Your copy should match the entries exactly, except that it holds no pictures.

(Stored records)

━━━━━━━━━━━━━━━━━━━━

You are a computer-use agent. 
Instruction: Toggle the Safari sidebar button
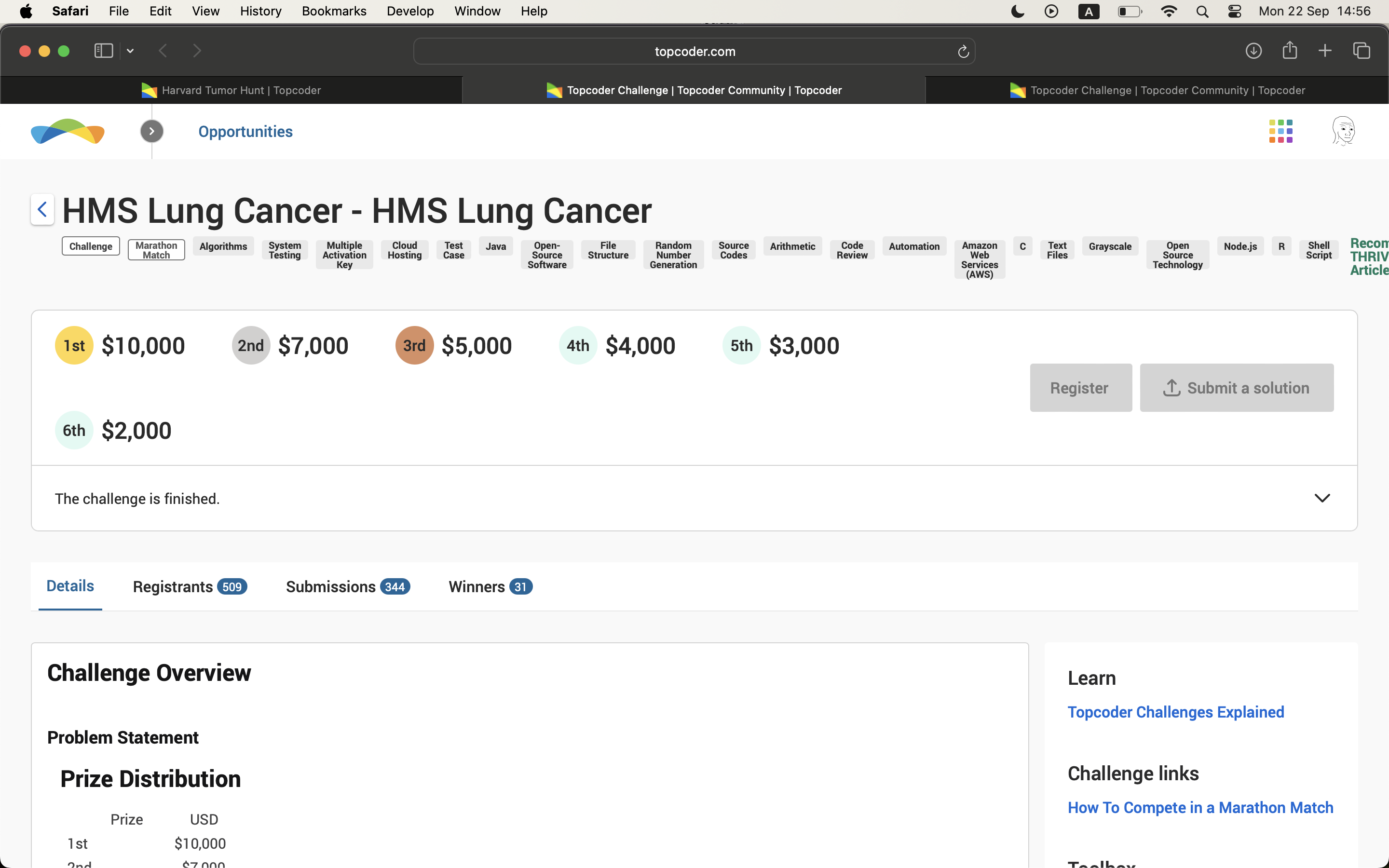click(103, 51)
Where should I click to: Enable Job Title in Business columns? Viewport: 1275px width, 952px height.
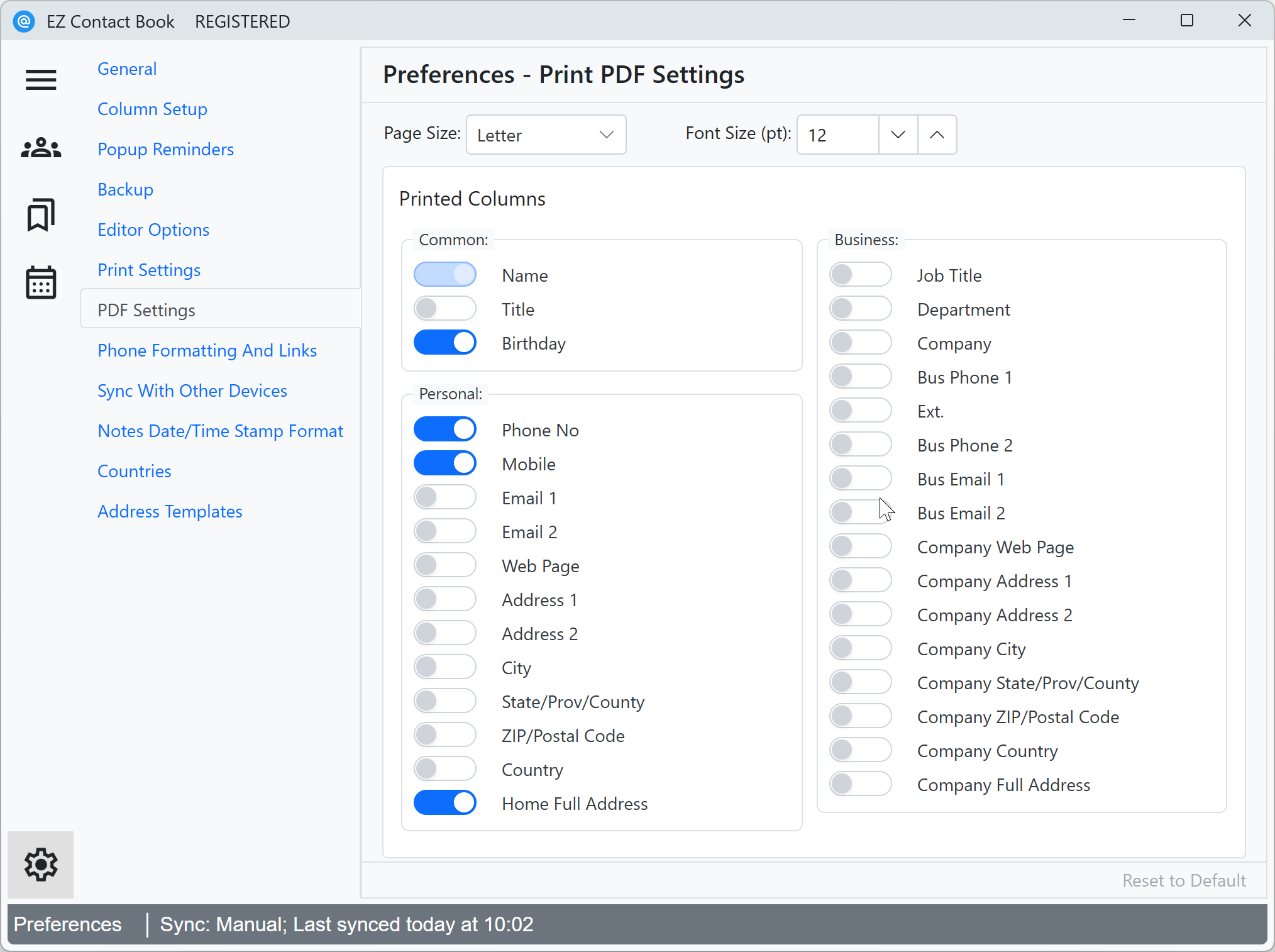click(860, 275)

━━━━━━━━━━━━━━━━━━━━

#### Your solution:
You are a computer-use agent. 
Instruction: Toggle the Safari sidebar button
click(103, 51)
Where should I click to: Enable Job Title in Business columns? Viewport: 1275px width, 952px height.
click(860, 275)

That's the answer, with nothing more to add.